Hope you get sorted soon Pauline
im a celiac which was diagnosed along with my RA ,, they say its very closely linked ...
i found this website for bread which is absolutly fantastic
i stick to the rolls which are seeded knotted rolls which i buy in bulk and freeze them and wen i want one i stick it in the microwave for 30 seconds ... i hated every single bread and decided i wont eat bread at all ... until i found this site .. if you would like to try
wheatfreebakerydirect.com
xx
One of the many problems about this disease is that it can be a bit difficult to diagnose as there's not really a single absolute test that works for everyone (inflammation showing up on ultrasound is probably the best but obviously not for you!). Even tho' you have some symptoms it does sometimes it takes a long (and painful) time for the RA to actually show itself completely. And because the treatment includes some very strong drugs the docs want to be v sure before starting people on them.
So although it's quite possible that you can have RA with your set of symptoms/test results, it is also quite possible that it's not. So maybe the doc wants to wait a bit longer just in case there's something else causing your problems. So very sorry for you, but like others have suggested all I can suggest from my experience is to keep a record of your symptoms, keep going back to the rheumy to get checked, and keep asking your GP about other things it could be. But I wouldn't wish RA on anyone, so if there's a chance that it's not RA then do investigate that too! Good luck. Polly
With the raised inflammatory markers that you have, you obviously have an inflammatory disease of some sort! If it's recently started then you shouldn't have any damage to your joints anyway yet.
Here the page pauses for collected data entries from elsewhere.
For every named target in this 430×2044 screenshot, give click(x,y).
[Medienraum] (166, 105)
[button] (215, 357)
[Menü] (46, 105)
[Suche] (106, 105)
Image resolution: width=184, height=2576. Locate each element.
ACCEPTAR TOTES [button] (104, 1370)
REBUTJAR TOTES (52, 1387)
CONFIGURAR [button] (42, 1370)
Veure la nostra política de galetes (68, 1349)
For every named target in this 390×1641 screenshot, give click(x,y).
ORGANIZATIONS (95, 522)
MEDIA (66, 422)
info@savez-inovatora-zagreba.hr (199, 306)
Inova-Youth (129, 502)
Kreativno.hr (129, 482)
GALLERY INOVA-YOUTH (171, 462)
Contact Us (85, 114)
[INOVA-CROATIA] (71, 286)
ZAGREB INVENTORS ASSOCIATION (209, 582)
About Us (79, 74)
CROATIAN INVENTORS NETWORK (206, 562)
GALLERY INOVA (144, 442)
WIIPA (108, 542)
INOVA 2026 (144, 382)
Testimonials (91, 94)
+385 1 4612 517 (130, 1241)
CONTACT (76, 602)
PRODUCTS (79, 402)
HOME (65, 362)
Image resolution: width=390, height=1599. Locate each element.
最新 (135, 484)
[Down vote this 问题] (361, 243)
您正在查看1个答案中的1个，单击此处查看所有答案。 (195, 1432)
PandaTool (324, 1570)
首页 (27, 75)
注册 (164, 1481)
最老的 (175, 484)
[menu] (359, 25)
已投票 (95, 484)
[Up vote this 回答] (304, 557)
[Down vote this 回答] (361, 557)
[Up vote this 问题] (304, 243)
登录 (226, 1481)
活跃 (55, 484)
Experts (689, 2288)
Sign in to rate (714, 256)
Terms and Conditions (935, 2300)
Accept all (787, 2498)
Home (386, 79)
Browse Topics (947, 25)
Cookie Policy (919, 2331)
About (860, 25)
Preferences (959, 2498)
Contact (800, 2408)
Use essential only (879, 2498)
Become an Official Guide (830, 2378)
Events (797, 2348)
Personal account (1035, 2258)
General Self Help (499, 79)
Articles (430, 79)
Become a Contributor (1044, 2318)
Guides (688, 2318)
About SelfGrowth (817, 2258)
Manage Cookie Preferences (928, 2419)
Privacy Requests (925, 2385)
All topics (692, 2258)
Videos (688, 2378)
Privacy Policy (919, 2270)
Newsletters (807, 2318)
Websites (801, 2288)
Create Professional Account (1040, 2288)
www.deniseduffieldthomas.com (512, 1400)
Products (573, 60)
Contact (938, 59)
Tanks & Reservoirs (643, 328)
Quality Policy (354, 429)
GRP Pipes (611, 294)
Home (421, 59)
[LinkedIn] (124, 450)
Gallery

I have had over many years the same problem with a "diagnosis" - recently when I asked specifically whether it was RA, as several doctors called it by various other labels, the consultant said "Just think of it as an inflammatory arthritis, the management's the same whatever we call it".
I too have a family history and my elder sister, much to her annoyance, has now been told she has RA at the grand old age of 75, having played tennis to a high standard until 2 years ago and thinking she had escaped the family trait, whereas I started in my thirties.